QUESTION 1: You are inserting a gene into an MCS found
within the LacZ gene. Using blue/white colony selection,
why could you assume that white colonies have
modified plasmids?
a. A blue colony means the LacZ reading-frame was
disrupted
b. A blue colony means your gene has
mutations
c. A white colony means the LacZ reading-frame is
intact
d. A white colony means the LacZ reading-frame was
disrupted
QUESTION 2: You are performing a PCR using primers
with a sequence perfectly complementary to a template with an
expected melting temperature of 52°C. What do you risk if you use
an annealing temperature of 72°C?
a. Degrading the template DNA at higher
temperatures
b. This reaction is expected to work
perfectly
c. Failure to amplify because primers can’t
anneal
d. Nonspecific amplification
QUESTION 3: Binding between a DNA template and a
primer with an imperfect complementary sequence:
a. Is stabilized at lower temperatures
b. Is stabilized at higher temperatures
c. Has never been observed
d. Is not a major concern when optimizing PCR
QUESTION 4: Restriction enzyme sites, clamps, and
other engineered sequences can safely be put at the 5′ end of
primers because:
a. only the 3′ end of a primer must match the
template
b. This is false, you cannot modify the 5′
end
c. the 5′ end must bind to the template DNA
d.
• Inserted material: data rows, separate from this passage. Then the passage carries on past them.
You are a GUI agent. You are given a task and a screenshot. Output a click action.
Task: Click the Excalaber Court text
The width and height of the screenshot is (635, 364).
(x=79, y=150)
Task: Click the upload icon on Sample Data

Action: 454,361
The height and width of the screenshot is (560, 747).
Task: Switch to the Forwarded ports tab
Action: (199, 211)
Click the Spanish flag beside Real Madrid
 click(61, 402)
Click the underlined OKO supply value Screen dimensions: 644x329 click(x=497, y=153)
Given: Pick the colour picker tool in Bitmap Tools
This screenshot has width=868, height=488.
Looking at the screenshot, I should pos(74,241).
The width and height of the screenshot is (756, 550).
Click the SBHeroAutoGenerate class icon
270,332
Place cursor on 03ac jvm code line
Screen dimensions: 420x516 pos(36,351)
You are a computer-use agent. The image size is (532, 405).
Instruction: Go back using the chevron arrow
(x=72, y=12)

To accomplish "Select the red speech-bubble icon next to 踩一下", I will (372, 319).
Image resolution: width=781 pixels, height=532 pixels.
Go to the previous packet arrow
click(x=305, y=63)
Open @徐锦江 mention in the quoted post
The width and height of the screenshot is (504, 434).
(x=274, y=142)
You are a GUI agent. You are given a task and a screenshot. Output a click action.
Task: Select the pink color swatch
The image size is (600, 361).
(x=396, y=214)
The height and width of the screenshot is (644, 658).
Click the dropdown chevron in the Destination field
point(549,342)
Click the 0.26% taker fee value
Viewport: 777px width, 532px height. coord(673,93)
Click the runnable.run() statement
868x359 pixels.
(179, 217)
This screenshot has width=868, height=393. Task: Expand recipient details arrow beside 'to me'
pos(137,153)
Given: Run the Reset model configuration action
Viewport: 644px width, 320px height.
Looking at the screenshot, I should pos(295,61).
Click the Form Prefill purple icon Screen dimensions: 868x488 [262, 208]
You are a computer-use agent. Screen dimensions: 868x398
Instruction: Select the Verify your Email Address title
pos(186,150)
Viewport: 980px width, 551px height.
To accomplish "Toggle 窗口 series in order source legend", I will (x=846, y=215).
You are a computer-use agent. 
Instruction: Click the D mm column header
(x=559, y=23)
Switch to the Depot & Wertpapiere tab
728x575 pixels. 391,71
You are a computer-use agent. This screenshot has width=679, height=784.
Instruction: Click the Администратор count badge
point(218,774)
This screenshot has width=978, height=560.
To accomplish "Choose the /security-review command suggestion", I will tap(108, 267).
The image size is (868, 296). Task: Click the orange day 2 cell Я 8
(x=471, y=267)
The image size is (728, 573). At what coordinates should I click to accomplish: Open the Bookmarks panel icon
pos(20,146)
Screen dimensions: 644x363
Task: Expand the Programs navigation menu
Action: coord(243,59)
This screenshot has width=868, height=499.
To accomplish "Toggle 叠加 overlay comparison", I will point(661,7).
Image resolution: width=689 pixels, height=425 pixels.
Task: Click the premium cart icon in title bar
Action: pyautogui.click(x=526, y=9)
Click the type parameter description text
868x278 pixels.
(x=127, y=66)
Taq polymerase will correct any
sequence errors
QUESTION 5: Gibson assembly will connect two
pieces of DNA by:
a. Blunt-end ligations
b. sticky ends produced by Type IIS restriction
enzymes
c. 20 nucleotides of identical sequence shared on the
ends of both fragments
d. sticky ends produced by palindromic restriction enzymes like EcoRI, SalI, and XbaI
QUESTION 6: Which enzyme used in Gibson
assembly is responsible for exposing single-stranded DNA?
a. Phusion polymerase
b. Taq DNA ligase
c. T5 exonuclease
d. BsaI
QUESTION 7 What are the benefits of calcium phosphate
precipitation for transfecting mammalian cells? Choose TWO
answers
a. Calcium phosphate precipitation is the most
efficient method for getting DNA into any cell
b. Less preparation is needed than for viral
vectors
c. Calcium phosphate precipitation requires packaging
cells
d. Calcium phosphate precipitation can be used to
transform intact tissues, like human embryos
e. Calcium and phosphate salts are
inexpensive
QUESTION 8 What is the difference between a
constitutive promoter and an inducible promoter?
a. Constitutive promoters are “always on”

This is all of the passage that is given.